__Data for this exercise__

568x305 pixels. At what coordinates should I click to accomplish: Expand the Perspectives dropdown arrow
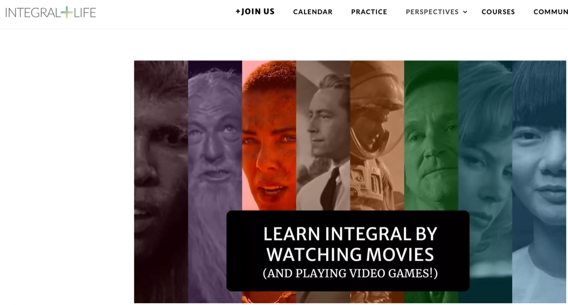click(x=465, y=12)
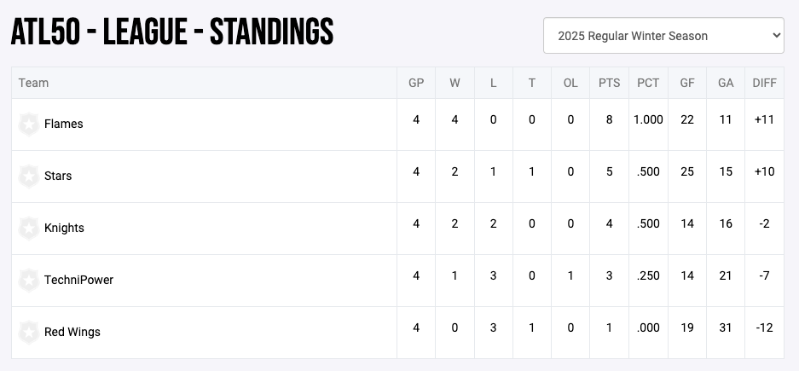Viewport: 799px width, 371px height.
Task: Open the 2025 Regular Winter Season dropdown
Action: pyautogui.click(x=663, y=36)
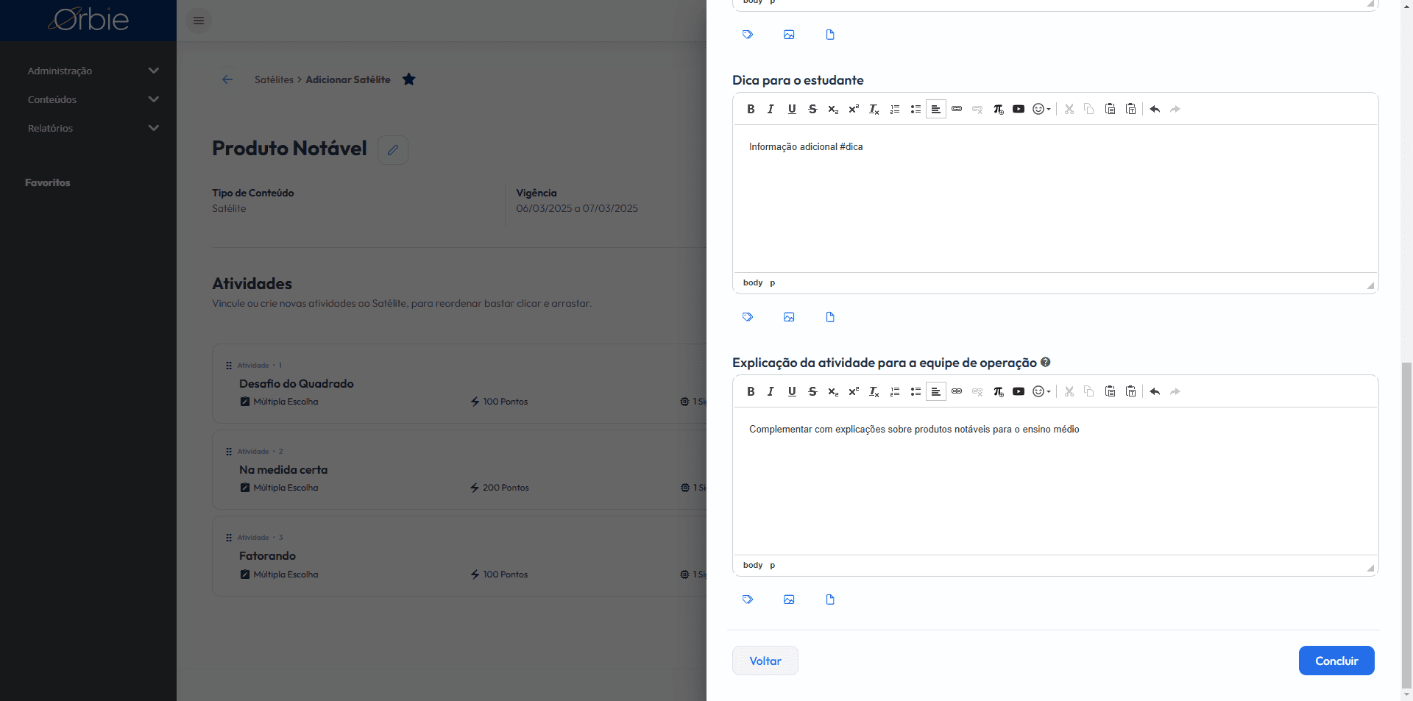The width and height of the screenshot is (1413, 701).
Task: Open the emoji picker in the Dica editor toolbar
Action: click(x=1041, y=109)
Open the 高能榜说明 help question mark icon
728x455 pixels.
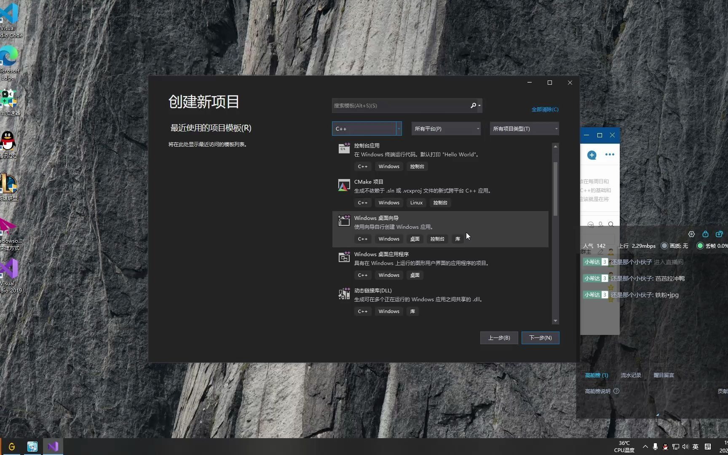(616, 391)
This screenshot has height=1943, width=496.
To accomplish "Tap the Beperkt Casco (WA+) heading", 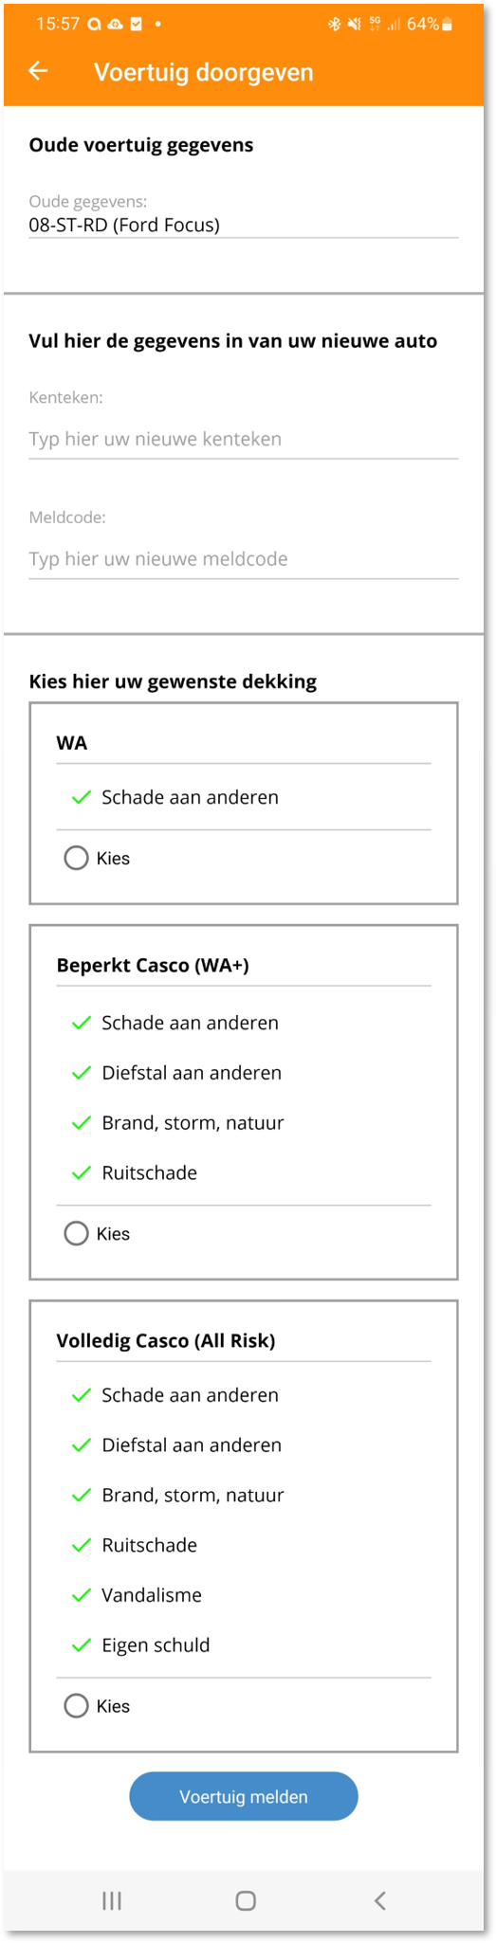I will point(153,965).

__Task to carry out__
Find every row that contains the word "dropdown" and copy each such line in full.

__Output for this task__
568x305 pixels. At what coordinates should I click to accomplish: Expand the Perspectives dropdown arrow
Task: Open the 2025 Regular Winter Season dropdown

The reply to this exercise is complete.